Long non-coding RNA nuclear paraspeckle assembly transcript 1 (lncRNA NEAT1) was found to be closely related to the pathological changes in brain and nervous system. However, the role of NEAT1 and its potential mechanism in Parkinson’s disease (PD) largely remain uncharacterized.
In this study, researchers from Ningbo Hospital established a PD mouse model by intraperitoneal injection of MPTP. The numbers of TH + neurons, NEAT1 expression and the level of PINK1, LC3-II, LC3-I protein were assessed in PD mice. SH-SY5Y cells were treated with MPP+ as PD cell model. RNA pull-down assay was used to identify the interaction between NEAT1 and PINK1 in vitro. The endogenous expression of NEAT1 was modified by lentiviral vector carrying interference sequence for NEAT1 in vivo.
The numbers of TH+ neurons significantly decreased in PD mice compared with the control. The expressions of NEAT1, PINK1 protein and LC3-II/LC3-I level were increased by MPTP in vitro and in vivo. Moreover, NEAT1 positively regulated the protein level of PINK1 through inhibition of PINK1 protein degradation. And NEAT1 mediated the effects of MPP+ on SH-SY5Y cells through stabilization of PINK1 protein. The results of in vivo experiments revealed that NEAT1 knockdown could effectively suppress MPTP-induced autophagy in vivo that alleviated dopaminergic neuronal injury.
Effects of MPTP on NEAT1 and PINK1 expression in vivo and in vitro.

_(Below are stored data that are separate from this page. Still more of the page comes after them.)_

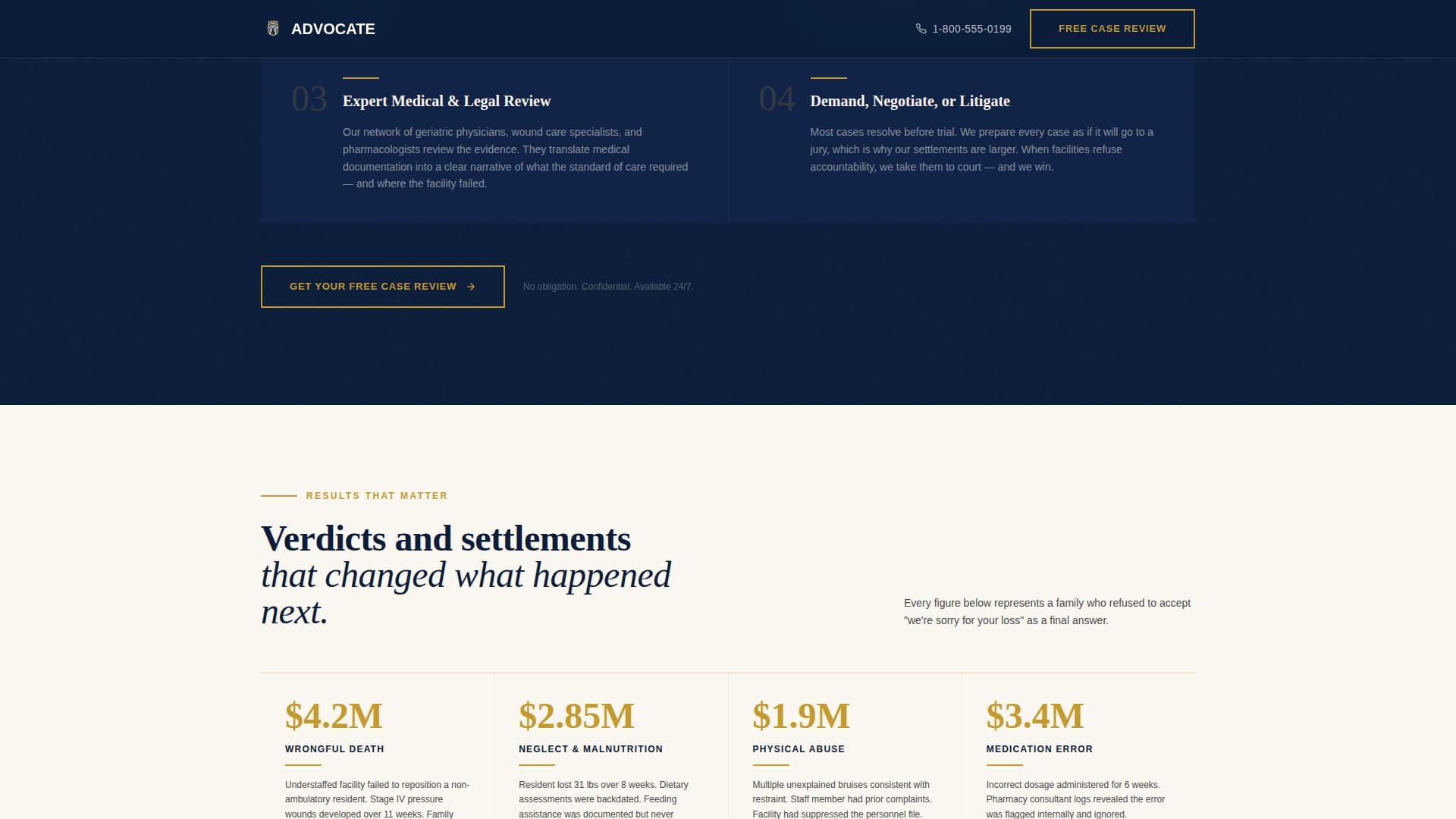Screen dimensions: 1456x819
Task: Click the Verdicts and settlements headline
Action: click(x=445, y=538)
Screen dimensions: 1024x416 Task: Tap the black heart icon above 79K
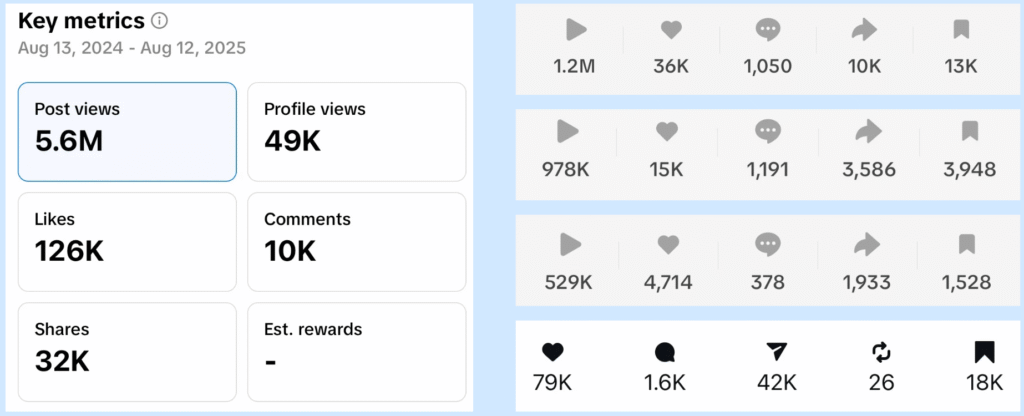click(552, 353)
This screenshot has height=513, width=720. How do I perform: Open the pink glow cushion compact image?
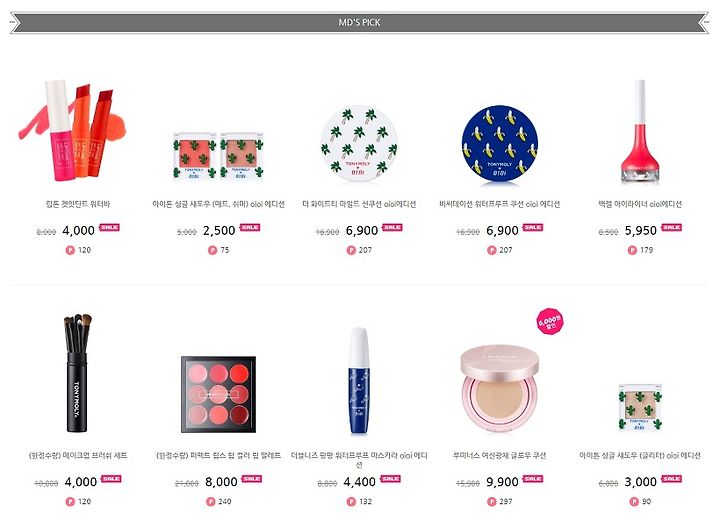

PD mouse model was established by intraperitoneal injection of MPTP (A) The numbers of TH+ neurons significantly decreased in PD mice (n = 20). (B) The expression of NEAT1 significantly up-regulated in the midbrain of PD mice (n = 20). (C) PINK1 protein was increased in the midbrain of PD mice (n = 20). (D) The protein level of LC3-II/LC3-I was increased. Human neuroblastoma cell line SH-SY5Y was treated with MPP+ (500μM) for 24 h. The expressions of (E) NEAT1, (F) PINK1 protein and (G) LC3-II/LC3-I level were increased in SH-SY5Y cells. In figure (A-D), the mice with intraperitoneal injection of sterile saline solution (0.9%) were used for control (n = 20). In figure (E-G), SH-SY5Y cells without MPP+ treatment were used for control. **p < .01.